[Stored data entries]
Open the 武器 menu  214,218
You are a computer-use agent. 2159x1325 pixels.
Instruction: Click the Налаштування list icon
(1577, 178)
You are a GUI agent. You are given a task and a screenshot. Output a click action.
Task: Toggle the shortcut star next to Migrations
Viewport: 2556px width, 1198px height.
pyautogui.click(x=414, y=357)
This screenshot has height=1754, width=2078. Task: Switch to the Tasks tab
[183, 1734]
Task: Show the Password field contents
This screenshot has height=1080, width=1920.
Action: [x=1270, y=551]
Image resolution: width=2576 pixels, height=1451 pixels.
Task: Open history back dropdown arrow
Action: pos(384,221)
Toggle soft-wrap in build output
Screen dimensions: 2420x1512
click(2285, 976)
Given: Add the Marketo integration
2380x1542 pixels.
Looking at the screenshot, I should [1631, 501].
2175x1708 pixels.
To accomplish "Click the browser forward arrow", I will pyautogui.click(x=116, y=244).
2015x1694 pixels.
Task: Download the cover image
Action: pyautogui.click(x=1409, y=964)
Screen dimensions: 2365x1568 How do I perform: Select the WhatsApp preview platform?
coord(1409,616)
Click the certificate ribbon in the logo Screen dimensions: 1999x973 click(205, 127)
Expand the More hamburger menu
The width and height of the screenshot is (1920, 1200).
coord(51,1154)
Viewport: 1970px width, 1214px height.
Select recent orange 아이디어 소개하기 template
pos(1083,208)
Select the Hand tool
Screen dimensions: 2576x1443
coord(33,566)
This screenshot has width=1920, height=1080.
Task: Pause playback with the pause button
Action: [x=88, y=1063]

Problem description – Please return all of the entries exactly as they were given.

Final answer –
Open the 武器 menu  214,218
You are a computer-use agent. 2159x1325 pixels.
Instruction: Click the Налаштування list icon
(1577, 178)
You are a GUI agent. You are given a task and a screenshot. Output a click action.
Task: Toggle the shortcut star next to Migrations
Viewport: 2556px width, 1198px height.
pyautogui.click(x=414, y=357)
This screenshot has height=1754, width=2078. Task: Switch to the Tasks tab
[183, 1734]
Task: Show the Password field contents
This screenshot has height=1080, width=1920.
Action: [x=1270, y=551]
Image resolution: width=2576 pixels, height=1451 pixels.
Task: Open history back dropdown arrow
Action: pos(384,221)
Toggle soft-wrap in build output
Screen dimensions: 2420x1512
click(2285, 976)
Given: Add the Marketo integration
2380x1542 pixels.
Looking at the screenshot, I should [1631, 501].
2175x1708 pixels.
To accomplish "Click the browser forward arrow", I will pyautogui.click(x=116, y=244).
2015x1694 pixels.
Task: Download the cover image
Action: pyautogui.click(x=1409, y=964)
Screen dimensions: 2365x1568 How do I perform: Select the WhatsApp preview platform?
coord(1409,616)
Click the certificate ribbon in the logo Screen dimensions: 1999x973 click(205, 127)
Expand the More hamburger menu
The width and height of the screenshot is (1920, 1200).
coord(51,1154)
Viewport: 1970px width, 1214px height.
Select recent orange 아이디어 소개하기 template
pos(1083,208)
Select the Hand tool
Screen dimensions: 2576x1443
coord(33,566)
This screenshot has width=1920, height=1080.
Task: Pause playback with the pause button
Action: [x=88, y=1063]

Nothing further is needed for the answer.